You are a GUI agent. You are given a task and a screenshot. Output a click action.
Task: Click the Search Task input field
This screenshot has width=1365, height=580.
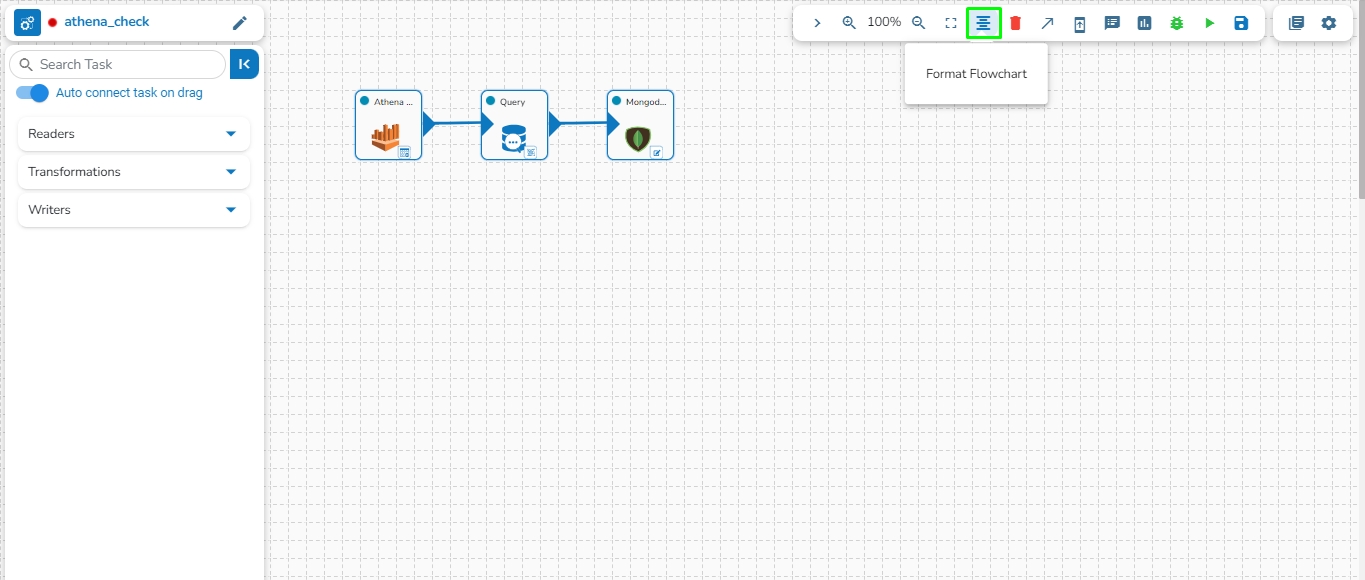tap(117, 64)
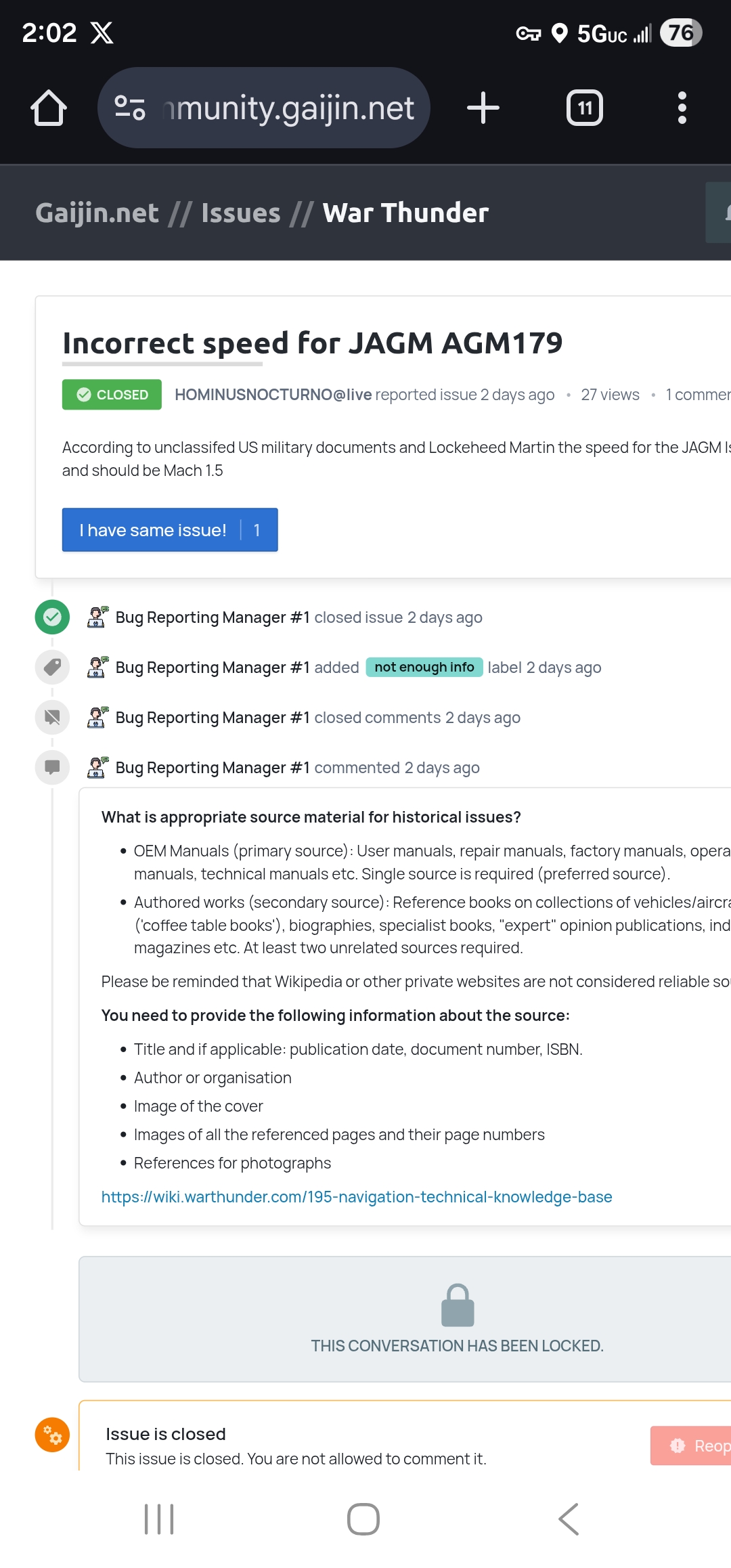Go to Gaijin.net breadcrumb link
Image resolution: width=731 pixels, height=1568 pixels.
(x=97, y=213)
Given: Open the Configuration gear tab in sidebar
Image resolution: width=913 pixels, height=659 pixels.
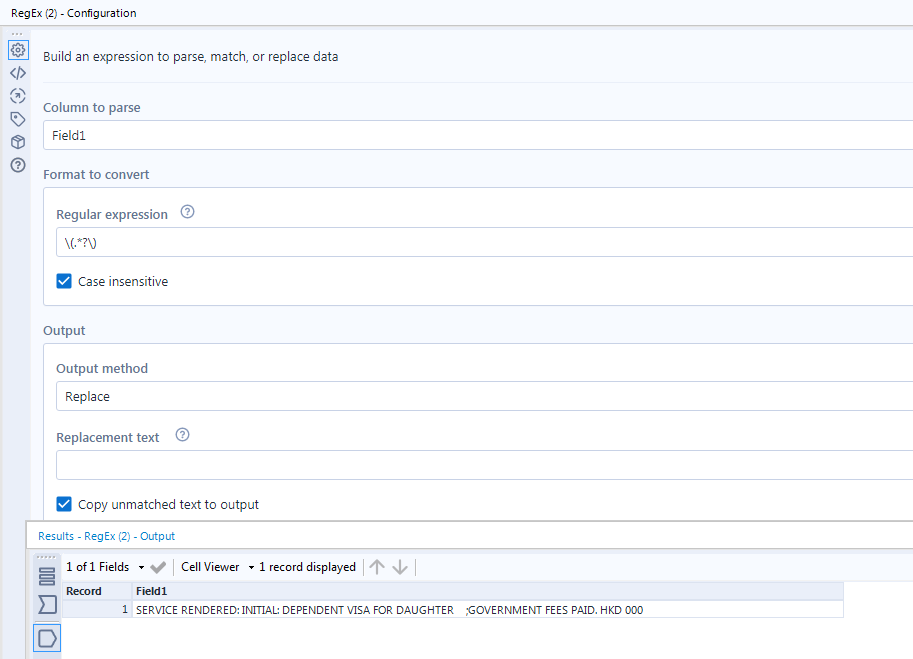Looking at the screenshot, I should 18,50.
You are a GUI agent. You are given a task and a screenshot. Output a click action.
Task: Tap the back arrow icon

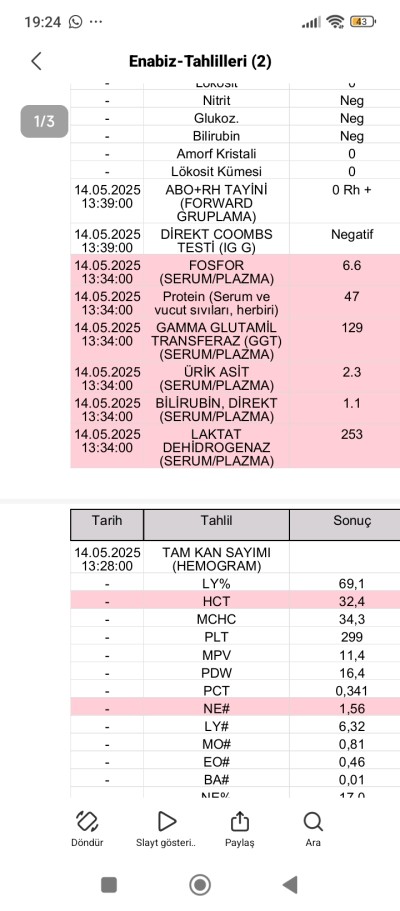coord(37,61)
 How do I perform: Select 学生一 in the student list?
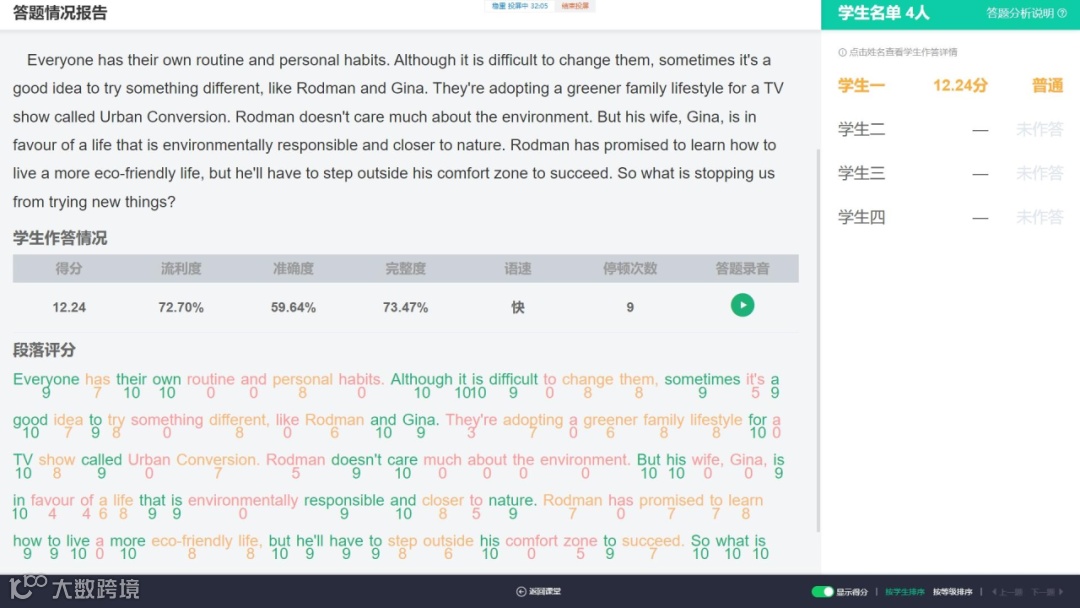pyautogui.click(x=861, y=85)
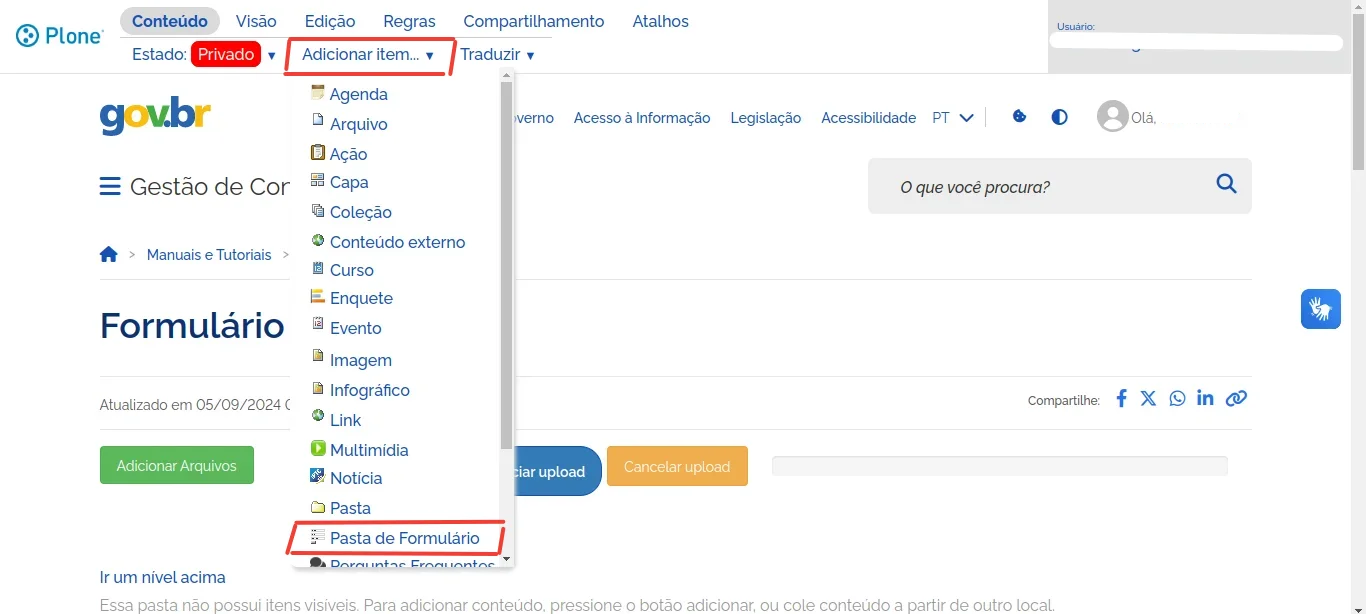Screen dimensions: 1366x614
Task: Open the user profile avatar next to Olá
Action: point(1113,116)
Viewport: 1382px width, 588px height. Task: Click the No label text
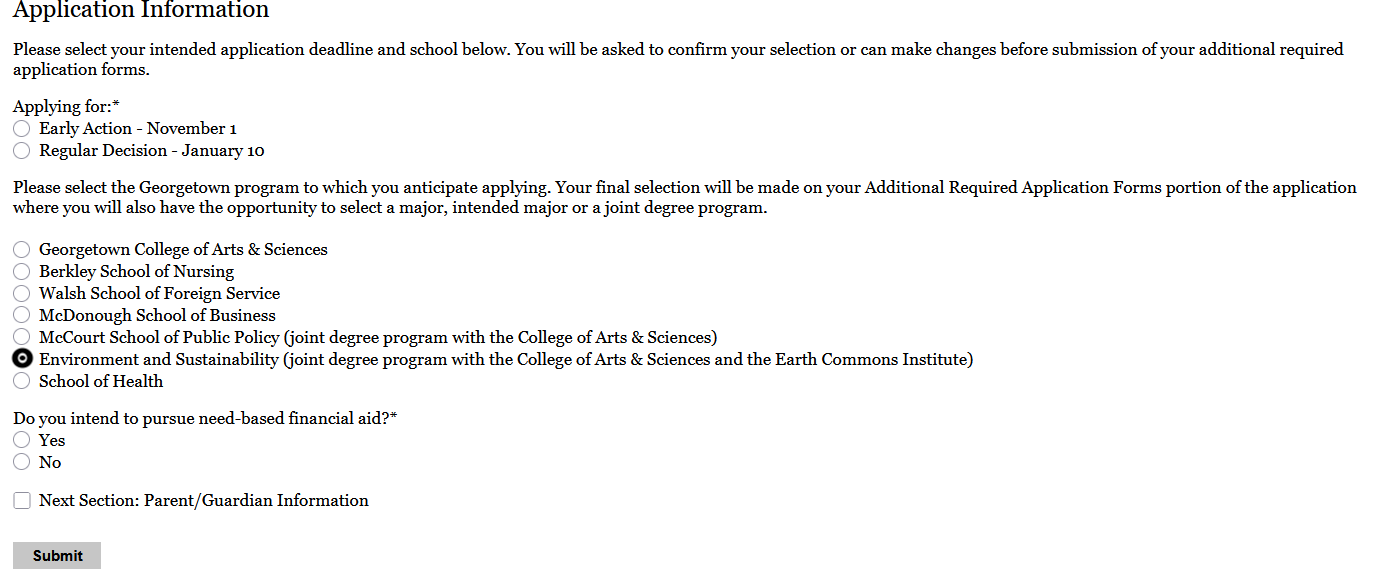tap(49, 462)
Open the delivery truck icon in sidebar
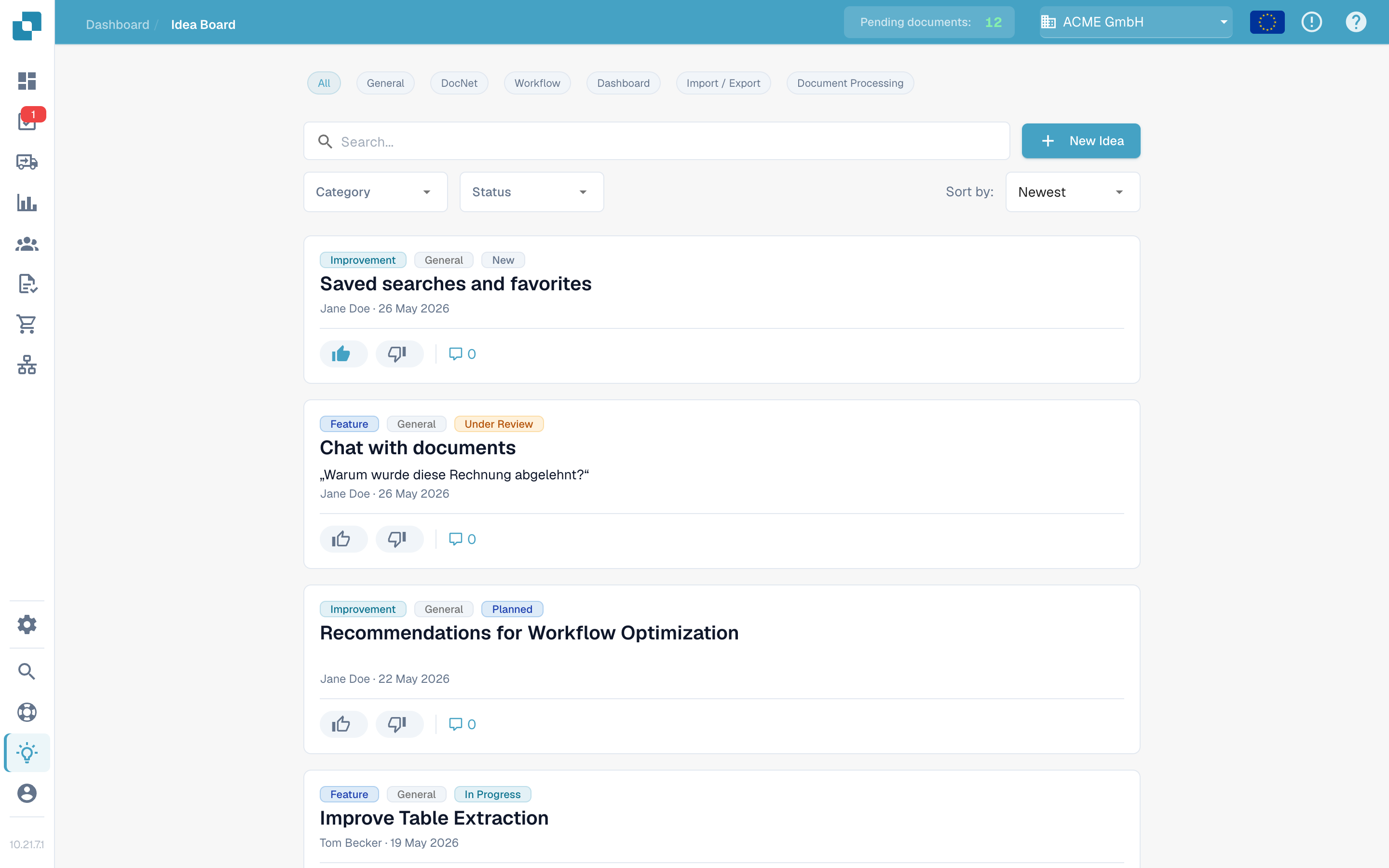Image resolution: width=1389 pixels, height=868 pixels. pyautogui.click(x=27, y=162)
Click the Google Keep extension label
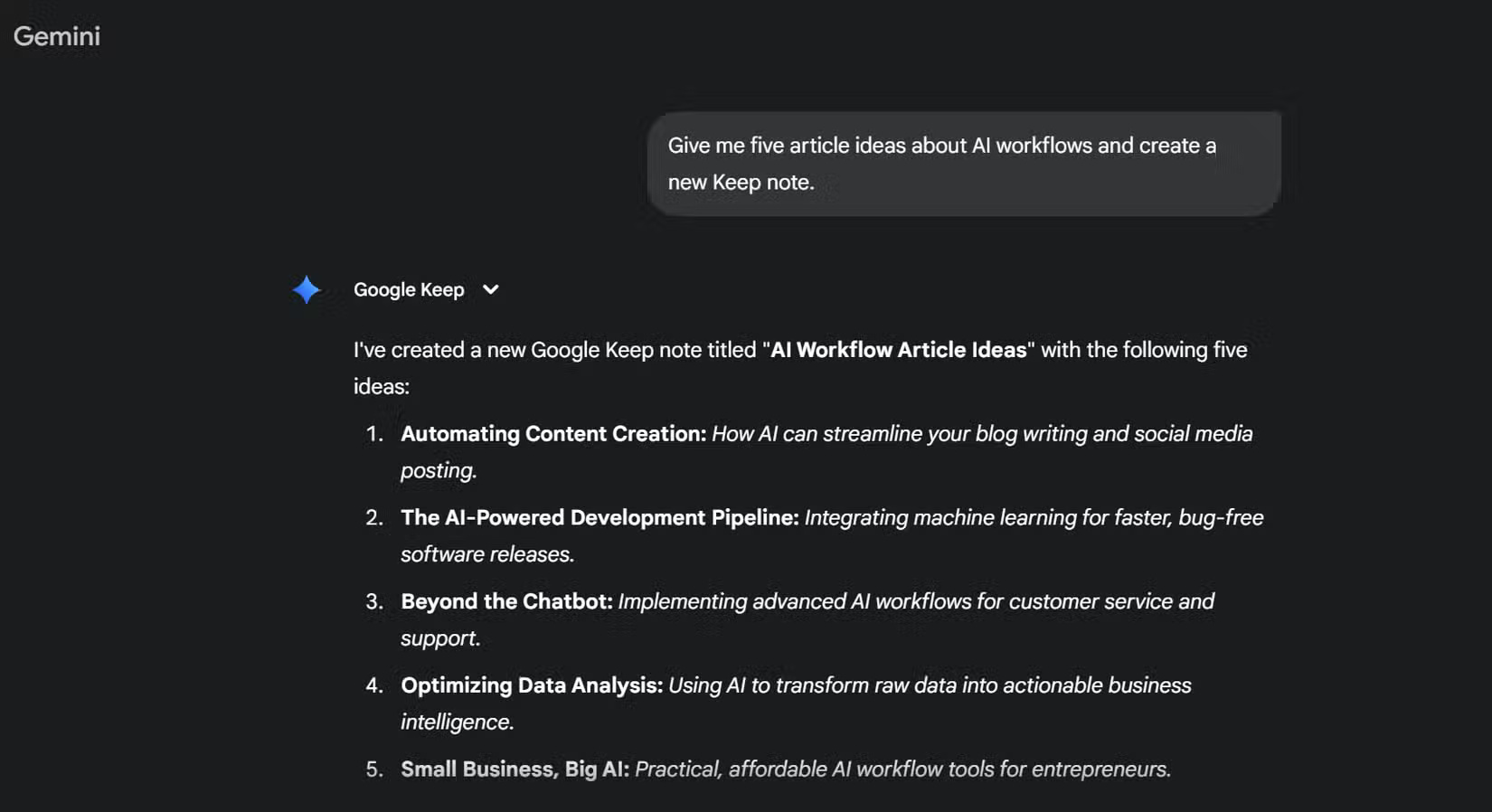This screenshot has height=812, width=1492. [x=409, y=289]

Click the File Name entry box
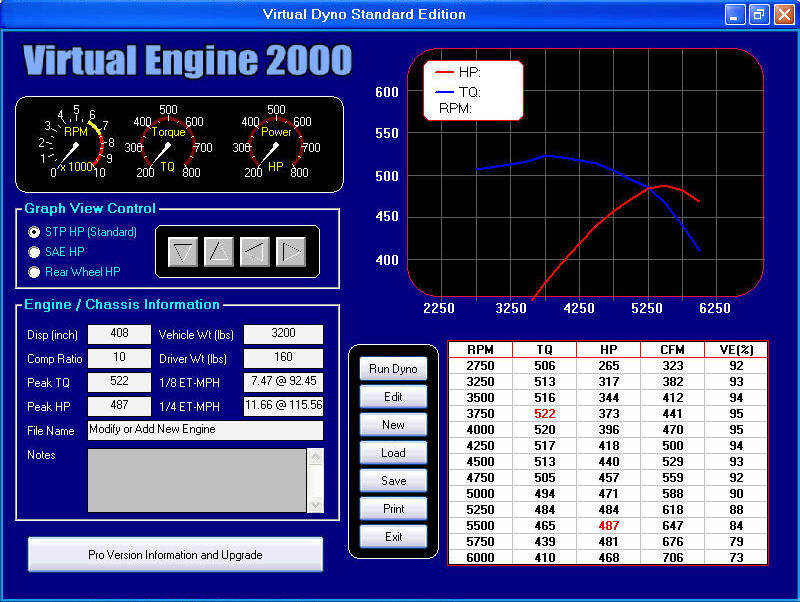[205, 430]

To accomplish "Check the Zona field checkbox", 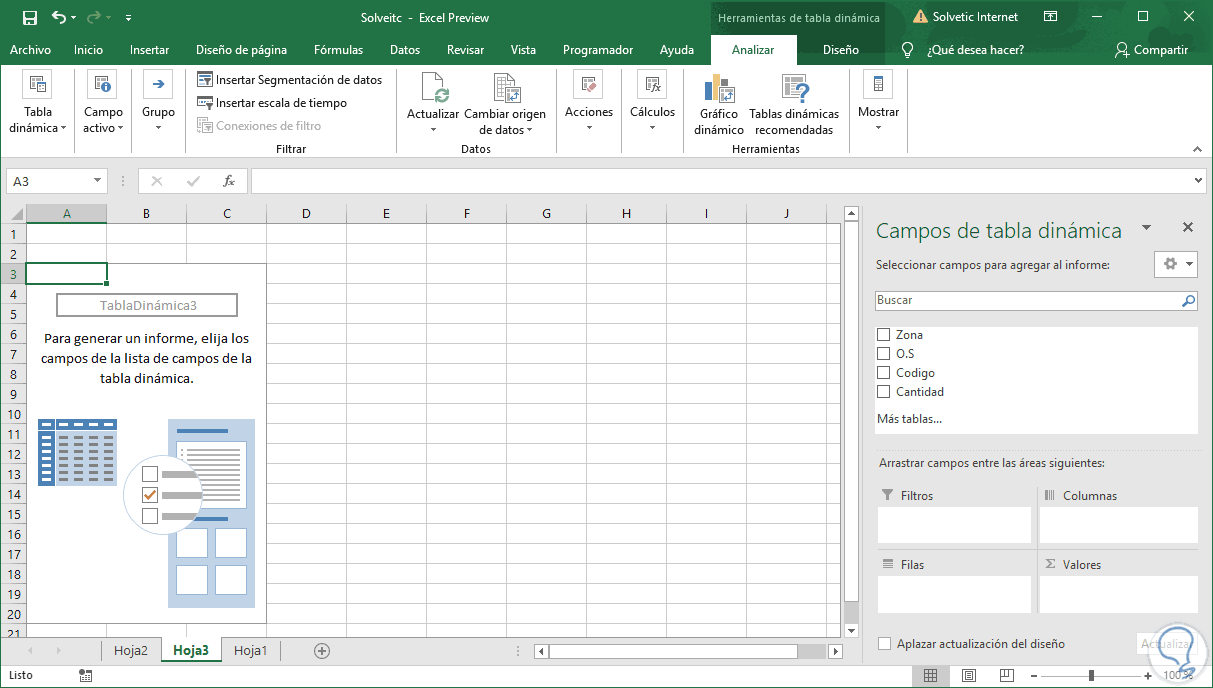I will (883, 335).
★ ★ ★ ★
**Work request**
Output only the lines running from the top of the data above to the line with "Given: Open the", inclusive, word for word and without pictures.

**Exercise response**
You are a GUI agent. You are given a task and a screenshot. Output a click action.
Task: Click the Search Task input field
This screenshot has width=1365, height=580.
tap(117, 64)
Go to Gaijin.net breadcrumb link
Image resolution: width=731 pixels, height=1568 pixels.
(x=97, y=213)
Given: Open the Configuration gear tab in sidebar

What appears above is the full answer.